O Banco Central (BC) respirou aliviado após o ministro do Supremo Tribunal Federal (STF) Dias Toffoli dispensar o diretor de Fiscalização, Ailton de Aquino Santos, de uma acareação com o dono do Banco Master, Daniel Vorcaro, e o ex-presidente do BRB Paulo Henrique Costa. A decisão, que inicialmente previa a participação dos três, afastou o temor de que a inclusão do diretor abrisse uma “armadilha processual” e servisse de argumento para envolver outros técnicos e diretores do BC nas investigações do inquérito do caso Master.

No BC, a notícia foi recebida com alívio e interpretada como um triunfo do bom senso. Técnicos da autarquia argumentam que não faria sentido quem descobriu as fraudes no Master ser alvo das mesmas investigações. Em seu depoimento, o diretor Ailton de Aquino Santos prestou esclarecimentos técnicos sobre todas as medidas tentadas para evitar a liquidação do Master — como novos aportes, troca de diretores e venda da instituição —, nenhuma das quais se mostrou viável. Ele detalhou ainda as fraudes descobertas, incluindo a venda de carteiras de crédito falsas ao BRB.

Por sua vez, Daniel Vorcaro afirmou em depoimento ter sido surpreendido pela decisão de liquidação do BC, alegando que estava fechando um resgate com investidores dos Emirados Árabes. O BC, no entanto, considerou a operação inviável e sem sustentação, lembrando que tais investidores nunca se manifestaram para defender a compra do banco após a liquidação. Vorcaro também negou ter causado prejuízo ao BRB e afirmou que o Master tinha condições de continuar operando.

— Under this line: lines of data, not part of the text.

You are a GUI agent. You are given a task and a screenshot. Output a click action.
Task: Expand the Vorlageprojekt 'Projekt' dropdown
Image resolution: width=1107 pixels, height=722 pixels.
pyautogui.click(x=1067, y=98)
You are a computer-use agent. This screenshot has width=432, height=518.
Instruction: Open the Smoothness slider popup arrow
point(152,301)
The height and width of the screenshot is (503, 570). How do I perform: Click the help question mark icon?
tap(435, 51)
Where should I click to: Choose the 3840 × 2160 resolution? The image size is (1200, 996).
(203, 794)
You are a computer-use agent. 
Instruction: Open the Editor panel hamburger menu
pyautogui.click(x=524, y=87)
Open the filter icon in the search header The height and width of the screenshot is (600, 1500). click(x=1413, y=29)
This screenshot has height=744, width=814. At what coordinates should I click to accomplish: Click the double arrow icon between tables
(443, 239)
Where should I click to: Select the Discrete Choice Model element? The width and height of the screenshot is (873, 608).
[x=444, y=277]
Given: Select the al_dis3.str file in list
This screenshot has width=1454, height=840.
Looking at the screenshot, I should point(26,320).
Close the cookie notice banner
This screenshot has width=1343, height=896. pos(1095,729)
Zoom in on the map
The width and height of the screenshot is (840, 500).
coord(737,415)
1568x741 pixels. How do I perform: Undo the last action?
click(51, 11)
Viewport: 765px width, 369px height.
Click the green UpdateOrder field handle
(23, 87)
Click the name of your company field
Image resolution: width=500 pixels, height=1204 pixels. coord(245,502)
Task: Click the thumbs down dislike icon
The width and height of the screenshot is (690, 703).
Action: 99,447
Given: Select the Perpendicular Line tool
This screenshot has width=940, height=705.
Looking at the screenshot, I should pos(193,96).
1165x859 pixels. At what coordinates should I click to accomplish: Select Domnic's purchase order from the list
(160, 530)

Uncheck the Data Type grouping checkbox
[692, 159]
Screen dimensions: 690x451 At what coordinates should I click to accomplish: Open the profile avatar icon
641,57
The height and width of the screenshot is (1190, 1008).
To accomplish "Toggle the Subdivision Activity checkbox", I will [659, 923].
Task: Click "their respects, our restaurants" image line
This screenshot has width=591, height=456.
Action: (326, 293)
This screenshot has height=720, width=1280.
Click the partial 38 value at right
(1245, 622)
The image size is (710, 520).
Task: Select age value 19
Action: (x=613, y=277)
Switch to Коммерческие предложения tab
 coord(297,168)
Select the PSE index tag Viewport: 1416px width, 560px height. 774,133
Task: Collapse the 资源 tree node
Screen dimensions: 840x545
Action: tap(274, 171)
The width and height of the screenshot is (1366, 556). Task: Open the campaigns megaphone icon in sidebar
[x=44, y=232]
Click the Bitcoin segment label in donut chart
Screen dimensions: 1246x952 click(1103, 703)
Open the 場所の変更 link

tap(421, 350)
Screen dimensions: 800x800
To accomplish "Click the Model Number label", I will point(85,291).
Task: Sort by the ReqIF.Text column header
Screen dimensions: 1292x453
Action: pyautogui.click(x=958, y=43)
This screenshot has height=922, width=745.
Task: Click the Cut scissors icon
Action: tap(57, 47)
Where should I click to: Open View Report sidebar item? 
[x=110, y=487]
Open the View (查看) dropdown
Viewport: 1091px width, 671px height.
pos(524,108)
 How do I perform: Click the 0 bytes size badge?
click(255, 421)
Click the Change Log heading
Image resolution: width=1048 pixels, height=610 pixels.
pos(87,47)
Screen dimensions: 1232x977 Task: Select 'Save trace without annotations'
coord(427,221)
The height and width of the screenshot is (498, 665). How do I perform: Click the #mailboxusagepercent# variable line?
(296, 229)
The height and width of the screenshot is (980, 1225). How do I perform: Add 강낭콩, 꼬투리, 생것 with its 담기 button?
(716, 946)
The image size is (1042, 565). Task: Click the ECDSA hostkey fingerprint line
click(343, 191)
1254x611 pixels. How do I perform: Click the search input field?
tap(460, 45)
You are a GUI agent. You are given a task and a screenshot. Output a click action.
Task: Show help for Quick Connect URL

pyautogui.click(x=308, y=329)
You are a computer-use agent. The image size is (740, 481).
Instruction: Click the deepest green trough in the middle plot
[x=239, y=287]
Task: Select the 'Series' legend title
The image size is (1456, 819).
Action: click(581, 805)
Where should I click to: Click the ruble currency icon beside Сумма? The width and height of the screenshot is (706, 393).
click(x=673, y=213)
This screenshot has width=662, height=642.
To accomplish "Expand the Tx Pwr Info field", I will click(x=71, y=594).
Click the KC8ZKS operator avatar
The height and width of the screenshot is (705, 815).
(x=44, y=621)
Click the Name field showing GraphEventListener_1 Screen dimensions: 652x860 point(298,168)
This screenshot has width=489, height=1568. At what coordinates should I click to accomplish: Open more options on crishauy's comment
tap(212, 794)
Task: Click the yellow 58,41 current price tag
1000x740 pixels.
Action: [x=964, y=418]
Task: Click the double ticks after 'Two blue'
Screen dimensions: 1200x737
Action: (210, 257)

Essas alegações são rebatidas pelo BC com base no histórico de acompanhamento das dificuldades financeiras do Master. A autarquia destaca que ordenou o desfazimento de operações fraudulentas de venda de carteiras de crédito ao BRB no valor de R$ 12,2 bilhões, o que evitou um prejuízo direto ao banco público, mas não apaga a natureza fraudulenta das transações. Quanto à saúde financeira, o BC apontou que o Master já não honrava seus compromissos e dependia do Fundo Garantidor de Crédito para quitar CDBs, situação documentada e enviada ao Tribunal de Contas da União (TCU).